La Corte di Cassazione – con la sentenza in epigrafe – ha ritenuto legittima l'applicazione da parte del C.O.A di Pescara della sanzione della censura all'incolpato che non aveva comunicato – senza giusto motivo – il deposito della sentenza al suo assistito, cui – nonostante questi ne avesse fatto espressa richiesta – aveva restituito il fascicolo processuale in suo possesso tardivamente.
La Suprema Corte, difatti, ha ravvisato gli estremi di un comportamento illecito, posto in contrasto, rispettivamente, con l'art. 40 del codice deontologico – che dispone l'obbligo di informazione del l'avvocato nei confronti del proprio cliente – e con l'art. 42 codice citato – che prevede, altresì, che egli è, in ogni caso, obbligato alla restituzione, senza ritardo, alla parte assistita della documentazione dalla stessa ricevuta per l'espletamento del mandato, quando questa ne faccia richiesta.

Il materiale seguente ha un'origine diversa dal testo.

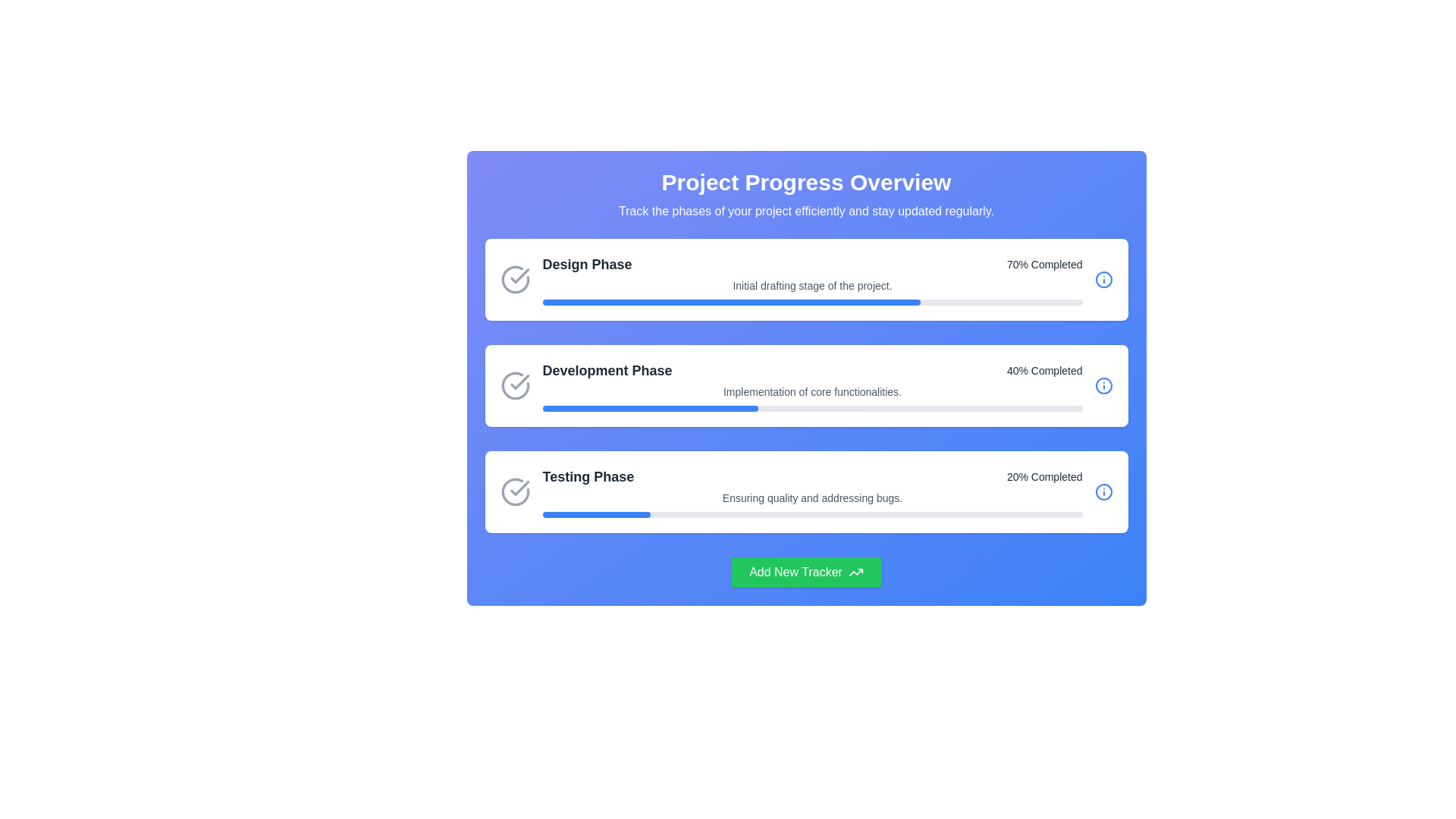 The image size is (1456, 819). Describe the element at coordinates (1103, 385) in the screenshot. I see `the Informational icon located at the right end of the 'Development Phase' section` at that location.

Il CNF – respingendo l'appello proposto dal legale al provvedimento del COA – ha accertato che, solamente dopo molto tempo e molti solleciti, la documentazione di causa è stata restituita al cliente e che – contrariamente a quanto sostenuto dal ricorrente – non risultava nessuna lettera, con cui veniva comunicato l'avvenuto deposito della sentenza da parte del Patronato.